In a bold move reflecting the ongoing restructuring of Alberta Health Services (AHS), six of its senior executives, including the recently appointed President and CEO, Mauro Chies, have been ousted from their roles. This sweeping change comes just a week after Premier Danielle Smith‘s announcement to dismantle the provincewide health-care provider, transitioning it into one of four new service delivery organizations under direct oversight from Health Minister Adriana LaGrange.
The upheaval began shortly after Lyle Oberg, a former Progressive Conservative cabinet minister and doctor, was appointed to lead the AHS board.

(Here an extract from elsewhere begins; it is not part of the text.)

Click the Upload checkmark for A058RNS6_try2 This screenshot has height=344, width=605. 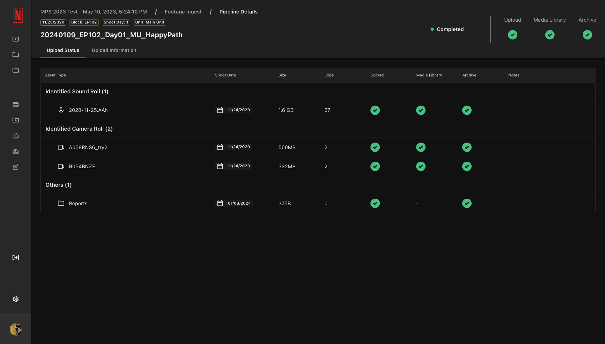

Oberg, in a recent statement, highlighted the need for new ideas, voices, and leadership to guide the 18-month transition period.
Among the key departures are Dr. François Bélanger, Vice-President of Quality and Chief Medical Officer, and Colleen Purdy, Vice-President of Corporate Services and Chief Financial Officer. Also leaving are Tina Giesbrecht, General Counsel and Corporate Secretary; Geoffrey Pradella, Chief Strategy Officer; and Dean Olmstead, Chief Program Officer of Capital Management.
In the wake of these departures, Sean Chilton, previously the Vice-President and Chief Operating Officer for Clinical Operations, has been named the acting President and CEO of AHS.
Lorian Hardcastle, an associate professor of health law at the University of Calgary, expressed concerns over the rapid changes. “The planned reforms risk adding a great deal of instability to the health-care system, which is only exacerbated by such a significant shakeup to the board’s composition,” she said.
Details regarding the employment status of the former senior leaders remain unclear. An AHS spokesperson was unable to provide information on this or the potential severance costs. Notably, Chies’s contract outlined a termination payment equivalent to more than 24 months of his base salary, which in 2023 amounted to $583,443.
The restructuring plans involve a focus on acute care, marking a significant shift in AHS’s operational approach. However, questions linger about the appointment of a new Chief Medical Officer to replace Dr. Bélanger, with no information forthcoming from AHS.